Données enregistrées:
>>>>>
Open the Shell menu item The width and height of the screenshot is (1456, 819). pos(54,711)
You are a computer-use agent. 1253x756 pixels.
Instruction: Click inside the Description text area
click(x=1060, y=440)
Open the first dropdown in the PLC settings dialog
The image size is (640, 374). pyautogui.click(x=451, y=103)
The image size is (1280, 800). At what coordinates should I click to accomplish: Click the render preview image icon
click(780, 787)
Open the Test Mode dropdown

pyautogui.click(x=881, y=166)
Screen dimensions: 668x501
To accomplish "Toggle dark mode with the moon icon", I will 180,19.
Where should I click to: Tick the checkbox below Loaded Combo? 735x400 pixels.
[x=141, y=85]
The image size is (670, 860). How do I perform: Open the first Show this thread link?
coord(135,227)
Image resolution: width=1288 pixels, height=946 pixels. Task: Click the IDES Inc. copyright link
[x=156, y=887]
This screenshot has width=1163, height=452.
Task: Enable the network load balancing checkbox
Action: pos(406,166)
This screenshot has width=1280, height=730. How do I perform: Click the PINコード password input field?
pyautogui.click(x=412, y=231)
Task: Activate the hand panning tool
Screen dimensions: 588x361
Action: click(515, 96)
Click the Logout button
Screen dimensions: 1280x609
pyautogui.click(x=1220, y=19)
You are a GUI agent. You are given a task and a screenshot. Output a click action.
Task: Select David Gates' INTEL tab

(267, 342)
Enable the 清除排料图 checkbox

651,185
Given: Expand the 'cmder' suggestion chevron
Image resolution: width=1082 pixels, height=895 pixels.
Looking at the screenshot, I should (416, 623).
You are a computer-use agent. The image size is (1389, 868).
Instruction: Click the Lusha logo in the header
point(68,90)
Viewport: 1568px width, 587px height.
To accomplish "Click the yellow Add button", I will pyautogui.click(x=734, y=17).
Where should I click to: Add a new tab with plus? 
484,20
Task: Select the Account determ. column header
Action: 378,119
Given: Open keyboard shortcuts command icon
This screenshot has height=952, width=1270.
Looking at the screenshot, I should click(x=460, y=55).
<<<<<
CONSIGNE DE L'EXERCICE: Recopiez telles quelles les lignes des données, de celle qui contient «Image resolution: width=1288» jusqu'à celle qui contient «pyautogui.click(x=412, y=231)», ces deux lignes comprises.

RÉSULTAT:
Image resolution: width=1288 pixels, height=946 pixels. Task: Click the IDES Inc. copyright link
[x=156, y=887]
This screenshot has width=1163, height=452.
Task: Enable the network load balancing checkbox
Action: pos(406,166)
This screenshot has width=1280, height=730. How do I perform: Click the PINコード password input field?
pyautogui.click(x=412, y=231)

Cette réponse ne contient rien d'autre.